On parle souvent de puissance, de fluidité et de performances. Plus rarement des erreurs matérielles qui semblent anodines… jusqu’au moment où elles bloquent un projet en cours.
Ce retour d’expérience revient sur une erreur simple : sous-estimer l’importance du stockage dans un projet en 4K multicaméra. Résultat : ralentissements, fichiers corrompus, perte de temps et stress inutile.

Le contexte : un projet apparemment maîtrisé
Le projet consistait en :
- 4 caméras en 4K
- environ 800 Go de rushs
- délai de livraison de deux semaines
- plusieurs exports intermédiaires pour validation
La machine était suffisamment puissante :
- processeur performant
- 32 Go de RAM
- carte graphique adaptée
- SSD système rapide
Le point faible ne semblait pas critique : les rushs et le cache étaient stockés sur un disque externe SSD en USB.
L’erreur : tout centraliser sur un seul disque externe
Par souci de simplicité, les éléments suivants étaient sur le même disque :
- rushs originaux
- fichiers proxy
- cache vidéo
- rendus temporaires
- exports intermédiaires
Au début du projet, tout fonctionnait correctement.

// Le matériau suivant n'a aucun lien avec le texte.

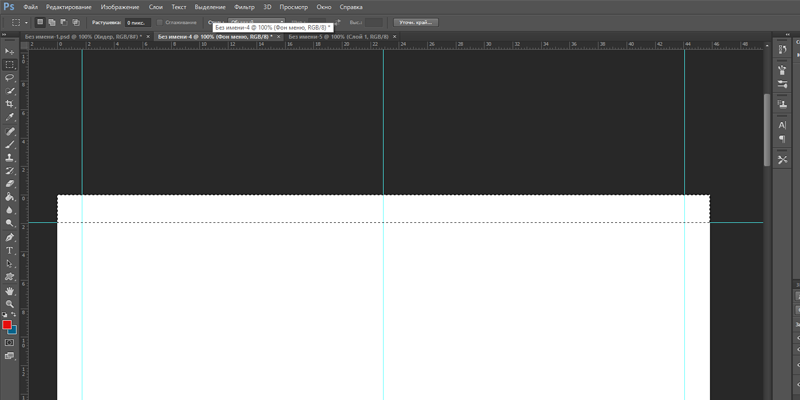The image size is (800, 400).
Task: Select the Eraser tool
Action: pyautogui.click(x=10, y=184)
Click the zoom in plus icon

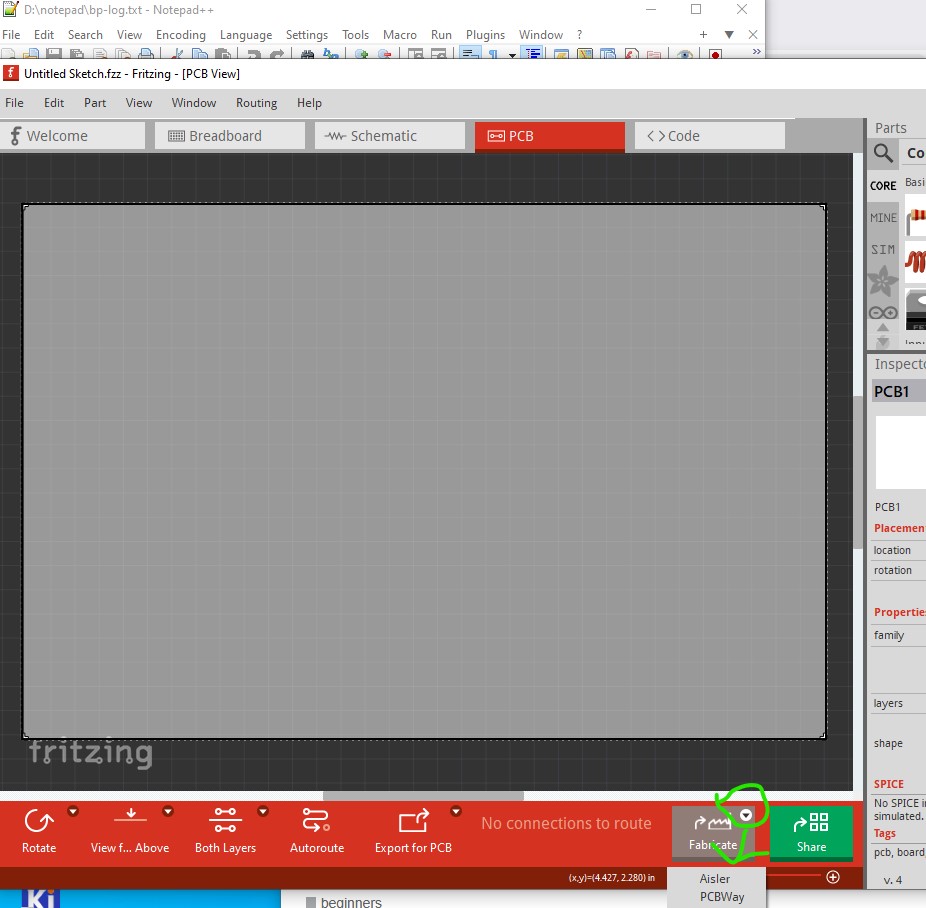click(x=833, y=877)

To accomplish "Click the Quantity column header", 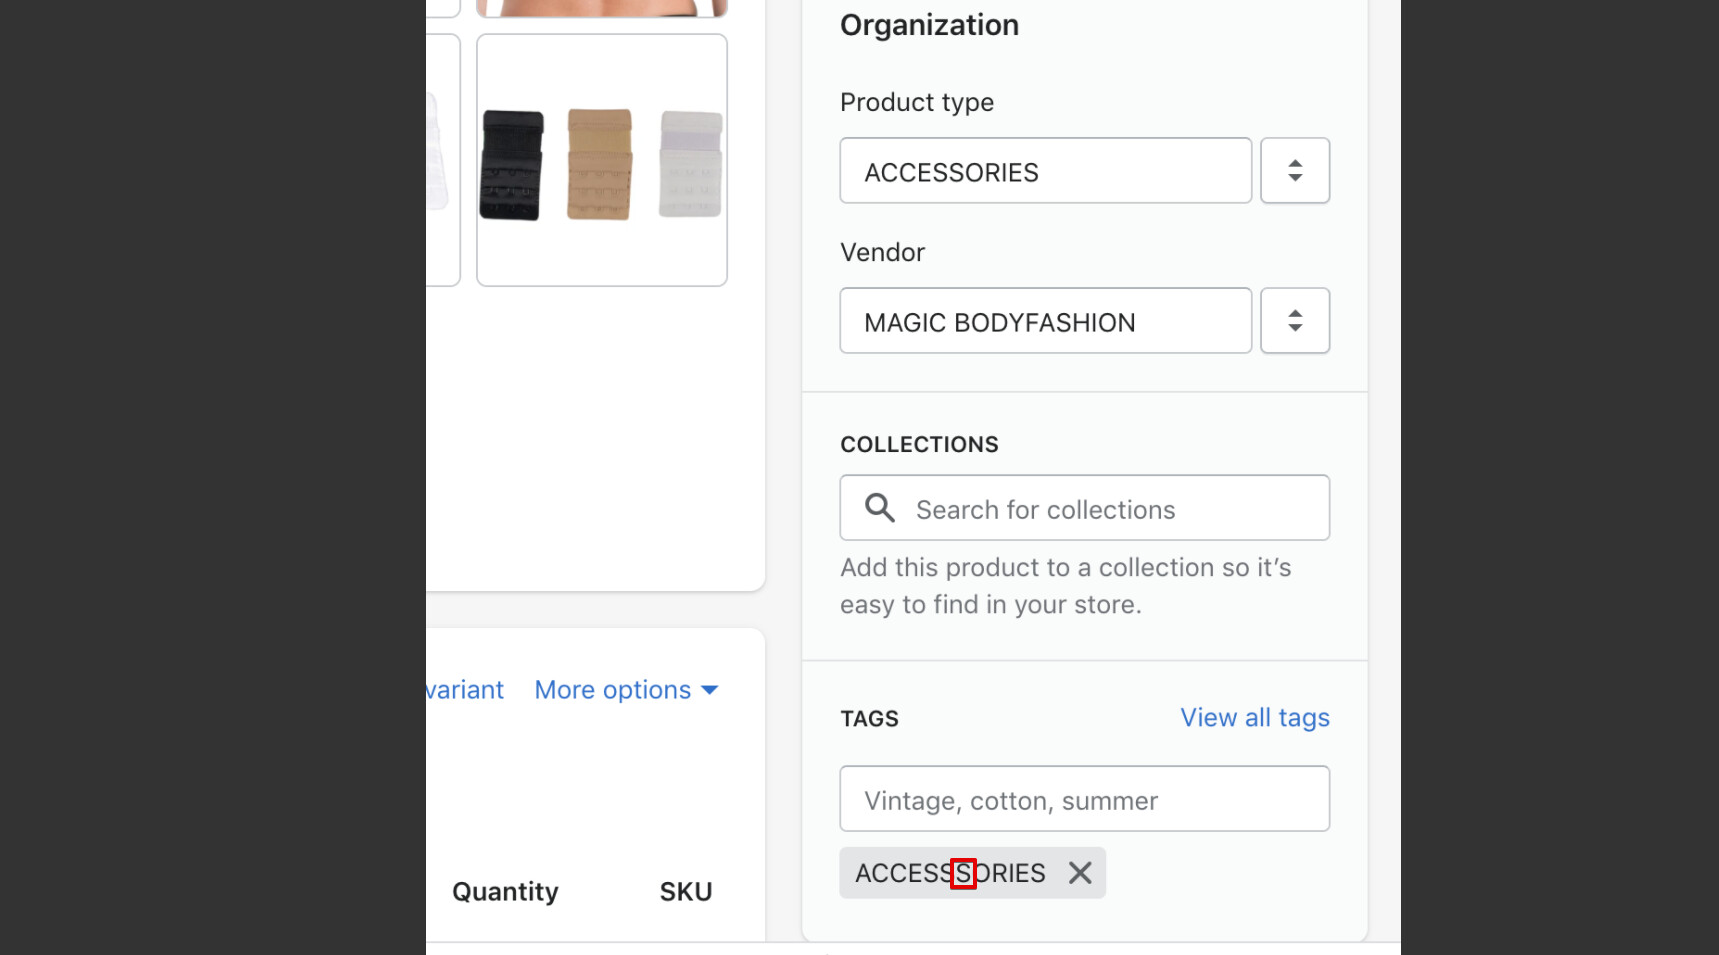I will (505, 892).
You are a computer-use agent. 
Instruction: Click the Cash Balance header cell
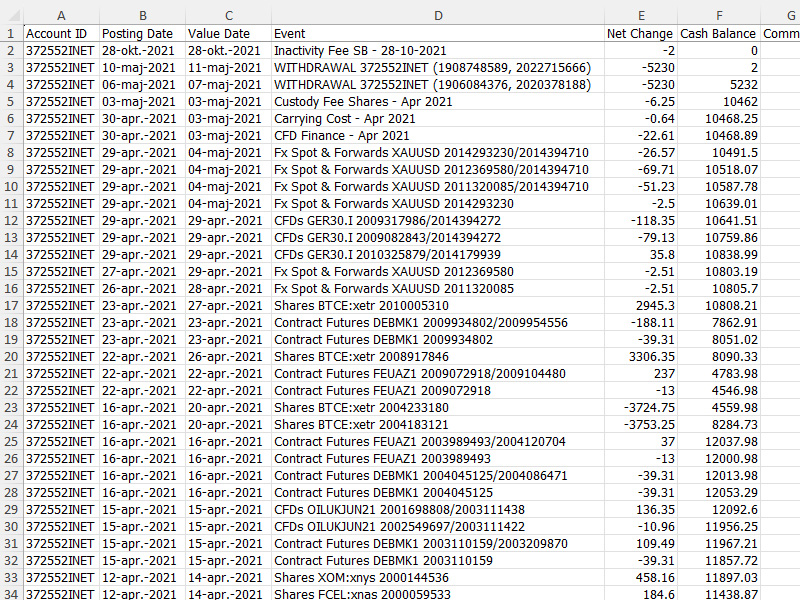click(718, 33)
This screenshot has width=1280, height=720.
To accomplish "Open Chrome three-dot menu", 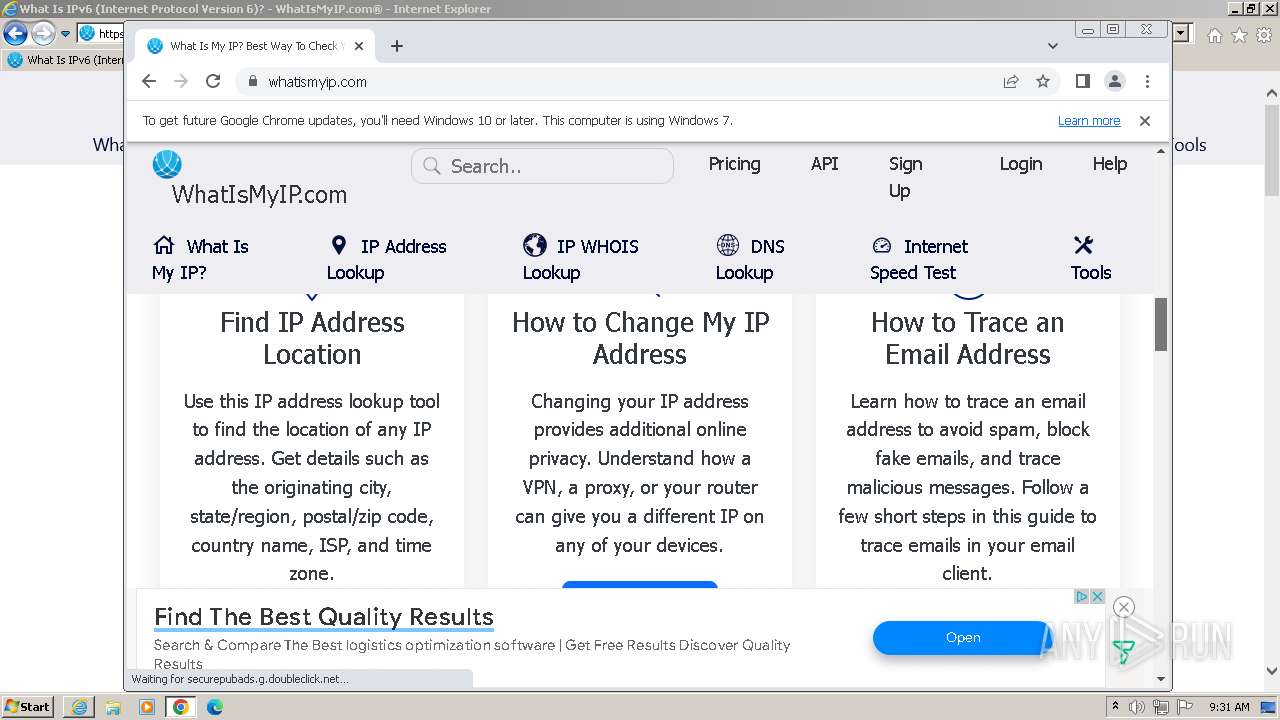I will pyautogui.click(x=1147, y=82).
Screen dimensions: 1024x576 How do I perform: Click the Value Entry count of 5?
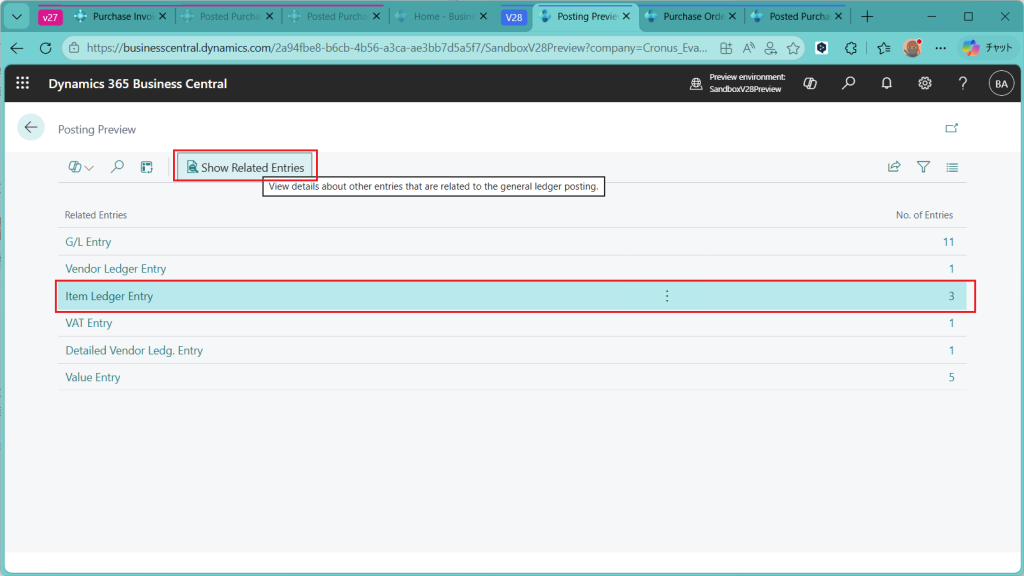coord(951,378)
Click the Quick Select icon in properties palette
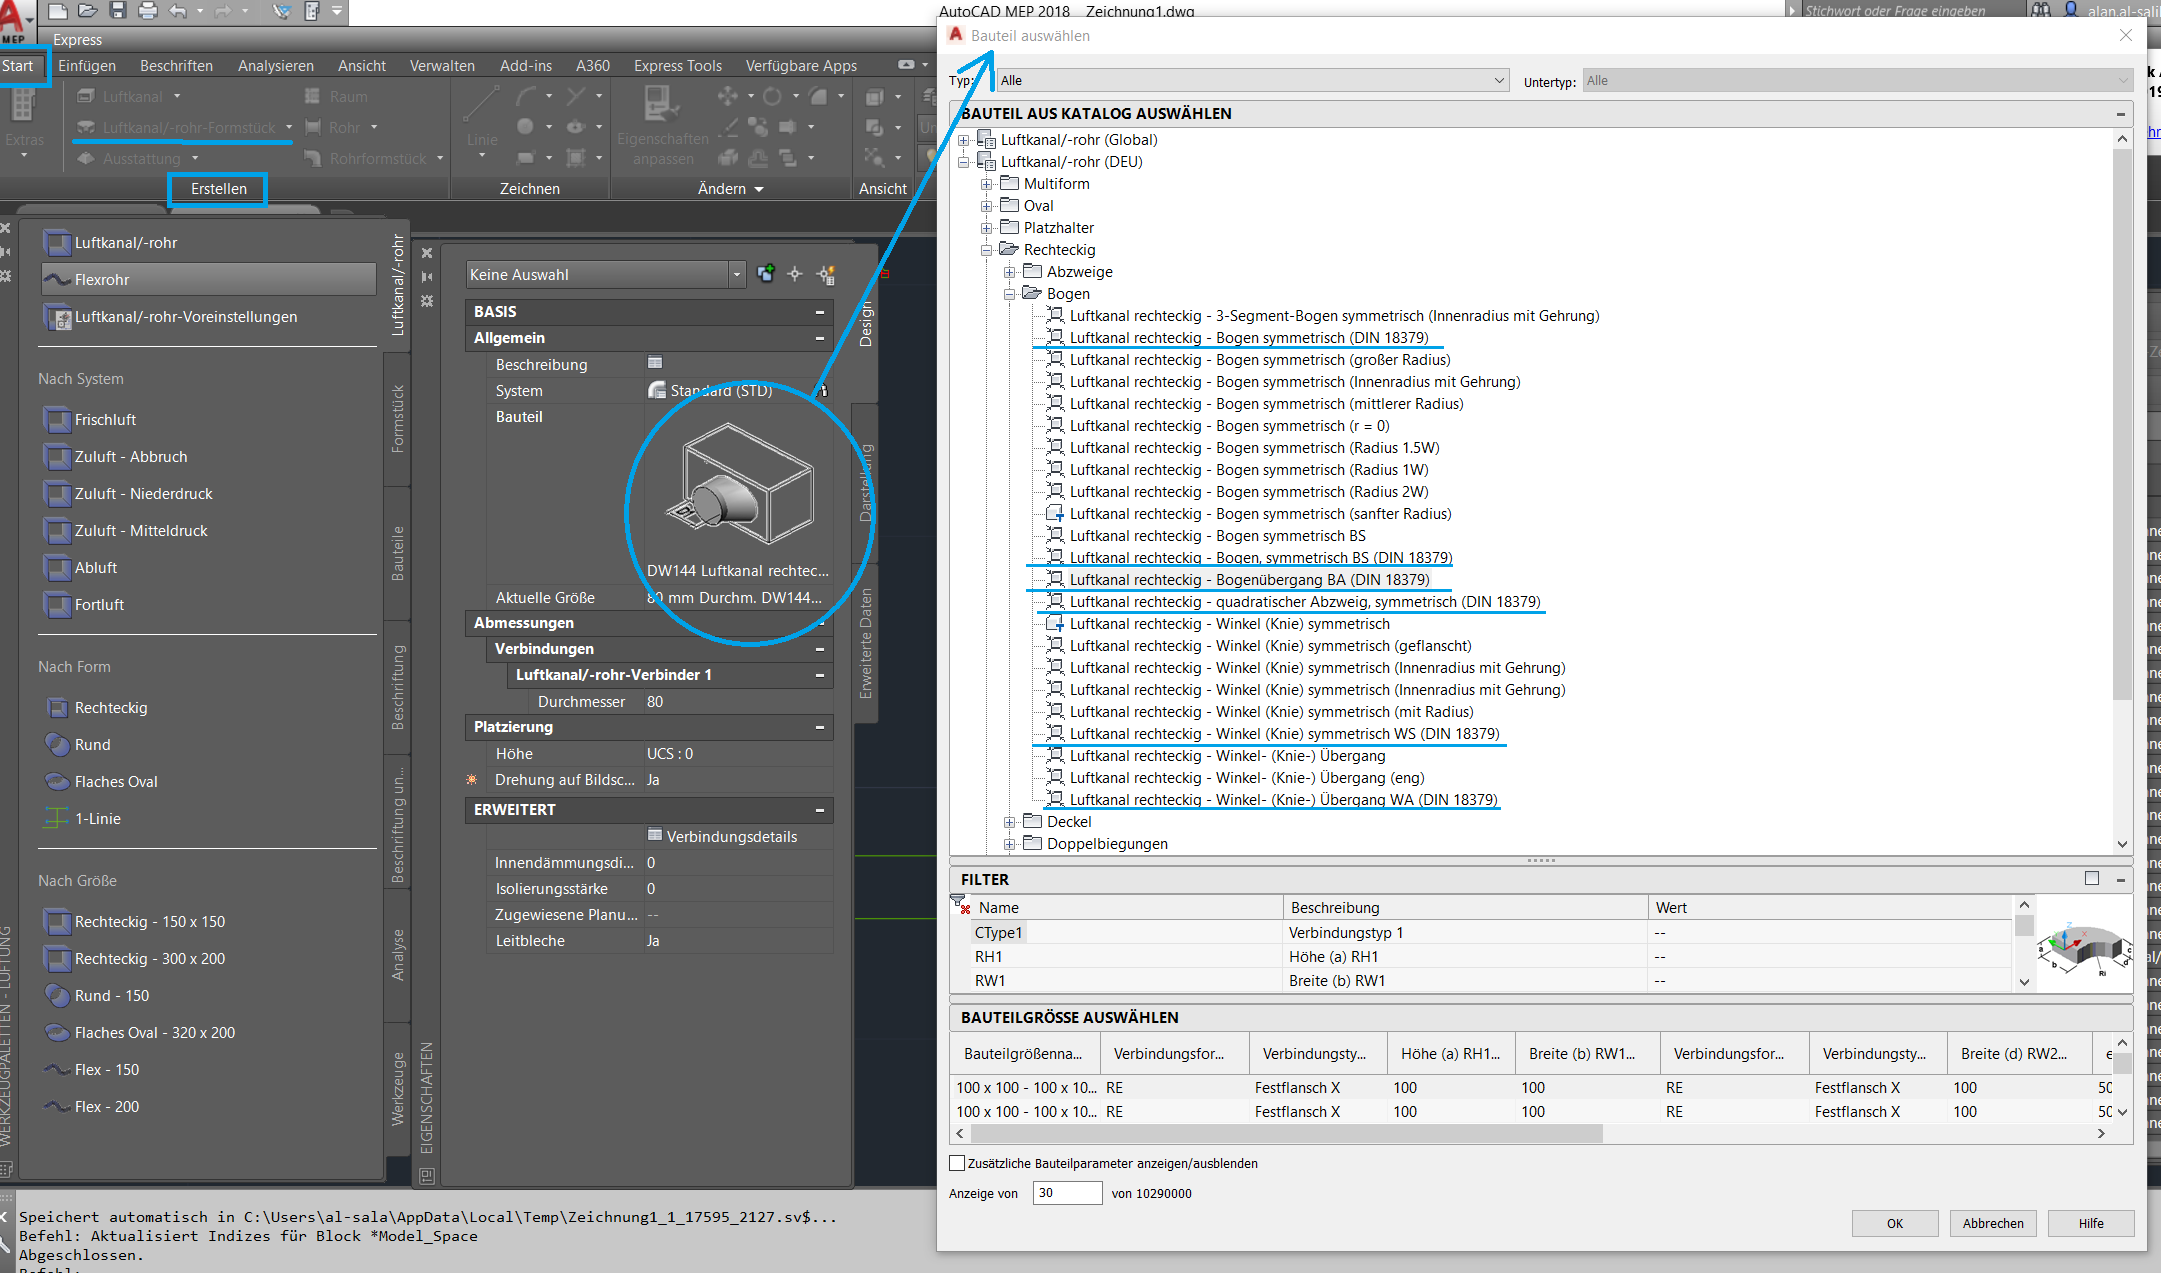 (x=826, y=274)
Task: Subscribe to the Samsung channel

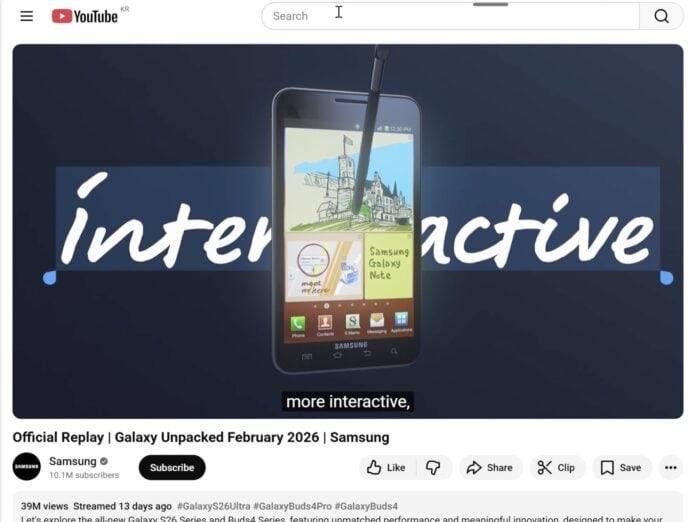Action: (x=172, y=468)
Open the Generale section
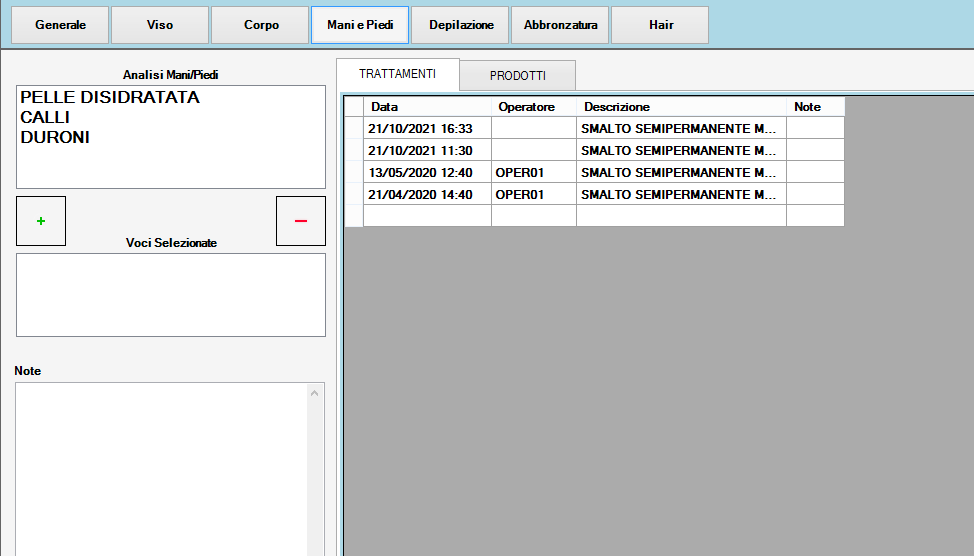 click(x=60, y=25)
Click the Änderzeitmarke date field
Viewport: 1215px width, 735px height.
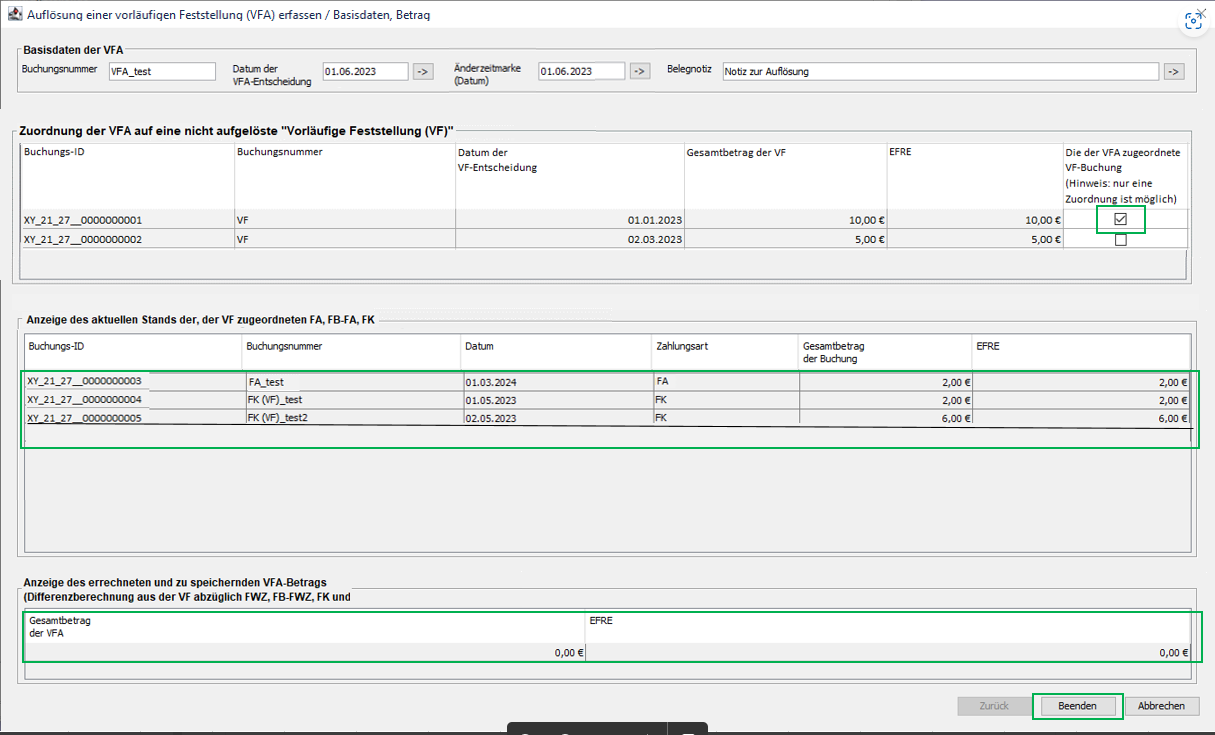coord(582,71)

Les proxies permettaient une lecture fluide.
Mais au fil des jours, plusieurs symptômes sont apparus :
- micro-latences lors de la lecture
- ralentissements aléatoires
- temps de chargement plus longs
- message d’erreur lié au cache

Ce qui s’est réellement passé
Le disque externe était presque plein.
Avec :
- fichiers proxy volumineux
- cache en constante augmentation
- exports successifs
Le SSD fonctionnait avec très peu d’espace libre.
Conséquences techniques :
- chute des performances en écriture
- fragmentation interne
- ralentissement du cache
- erreurs de lecture temporaires
Le problème ne venait pas du logiciel ni du processeur, mais d’un stockage saturé.
Le point critique : export final instable
L’erreur est devenue critique lors de l’export final.
Symptômes :
- export interrompu à 80 pour cent
- message d’erreur générique
- tentative d’export plusieurs fois sans succès

Après diagnostic :
- cache saturé
- espace disque insuffisant
- fichier temporaire impossible à générer
Le temps perdu :
- 1 journée complète de diagnostic
- copie des rushs vers un autre SSD
- nettoyage complet du cache
- relance des exports
La solution mise en place
Réorganisation immédiate :
- SSD principal dédié aux projets actifs
- SSD secondaire dédié uniquement au cache
- Disque externe réservé à l’archivage
- Export dirigé vers un troisième support
Cette séparation a immédiatement :
- stabilisé la lecture
- supprimé les micro-latences
- rendu l’export fiable
Les leçons tirées
Ne jamais saturer un SSD
Un SSD doit conserver au minimum 20 à 25 pour cent d’espace libre pour maintenir ses performances.
Séparer les flux de lecture et d’écriture
Lire des rushs, écrire du cache et exporter en simultané sur le même disque crée un goulot d’étranglement.
Surveiller le cache régulièrement
Le cache grossit rapidement, surtout en multicaméra et en 4K.
Prévoir la croissance du projet
Un projet qui démarre à 500 Go peut facilement dépasser 1 To avec proxies, rendus et exports intermédiaires.
Ce que cette erreur a réellement coûté
Au-delà du temps perdu, le plus impactant a été :
- le stress lié au délai
- la perte de concentration
- la nécessité de retravailler dans l’urgence
Techniquement, la solution était simple. Mais en pleine production, chaque erreur matérielle prend une dimension disproportionnée.
Conclusion
Une erreur matérielle ne vient pas toujours d’un composant défaillant. Elle vient souvent d’un mauvais équilibre dans l’organisation du setup.
Ce retour d’expérience montre qu’un stockage mal structuré peut ruiner les performances d’une configuration pourtant puissante.
En montage vidéo, la stabilité repose autant sur l’organisation que sur la puissance brute.